Omit every picture, and retype the lines that run from the beginning of the data below through the line containing "Task: Click the red ring in the right photo", inclusive.

*Stored records*
──────────────────────────────

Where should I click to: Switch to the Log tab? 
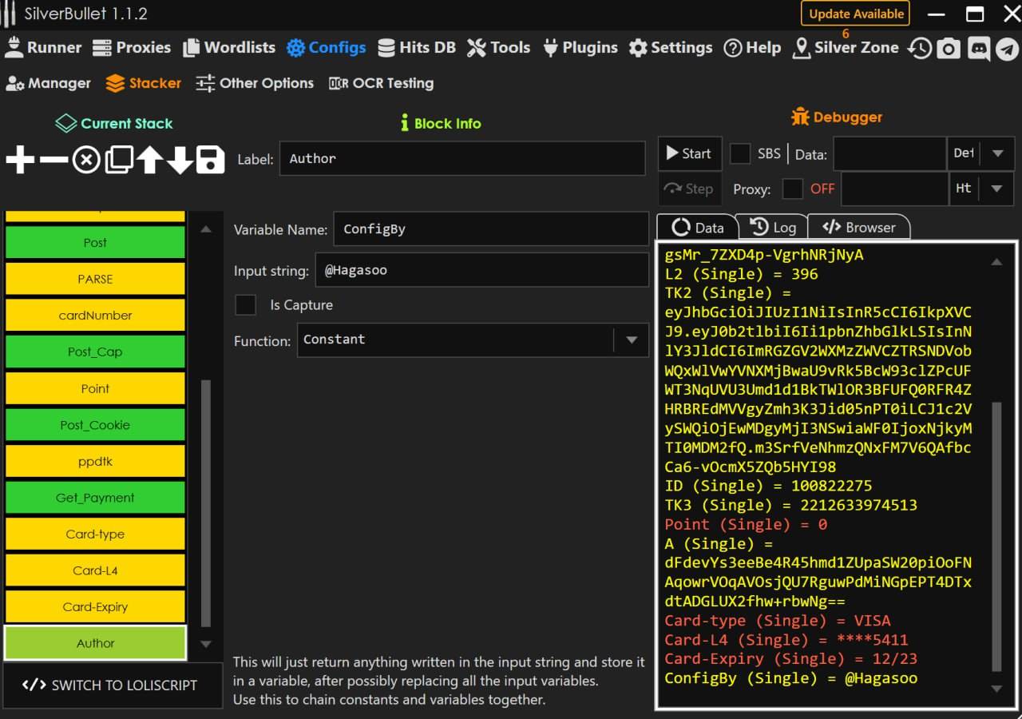pos(773,228)
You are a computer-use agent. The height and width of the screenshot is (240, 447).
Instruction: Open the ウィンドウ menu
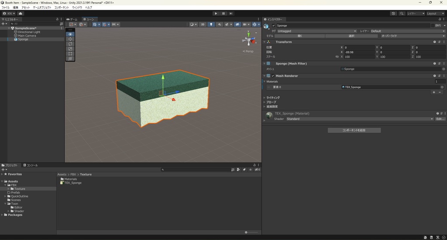click(77, 7)
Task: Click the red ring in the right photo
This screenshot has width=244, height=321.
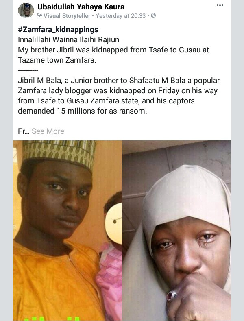Action: coord(171,296)
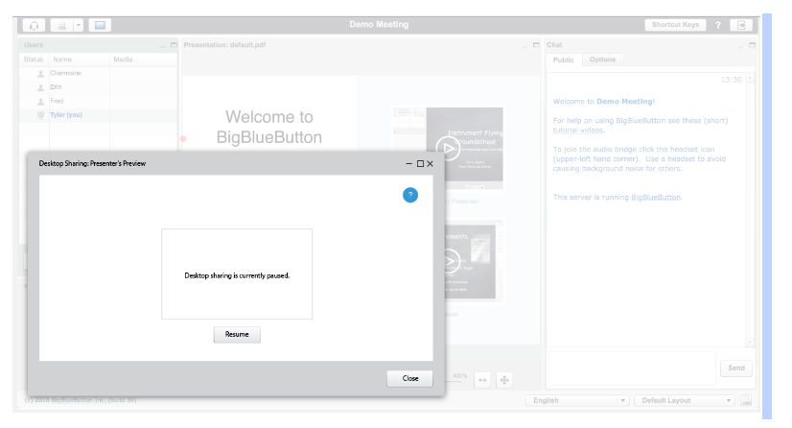Viewport: 792px width, 428px height.
Task: Open the English language dropdown
Action: [x=577, y=400]
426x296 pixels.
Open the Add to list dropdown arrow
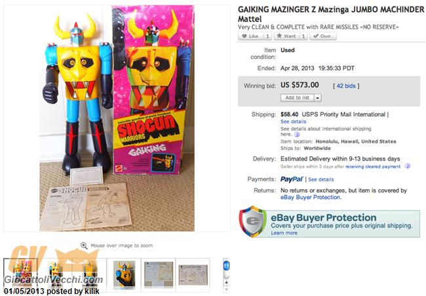pos(318,98)
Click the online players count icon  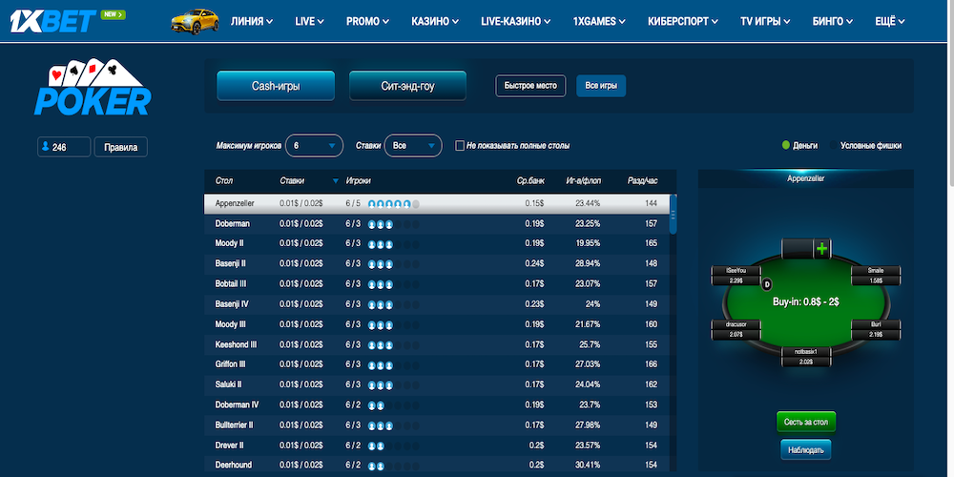click(45, 147)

──────────────────────────────

*Solution to the problem*
Where should I click to: Switch to the Log tab? 
pos(773,228)
You are a computer-use agent. The height and width of the screenshot is (240, 447).
Instruction: Open the ウィンドウ menu
click(77, 7)
Task: Click the red ring in the right photo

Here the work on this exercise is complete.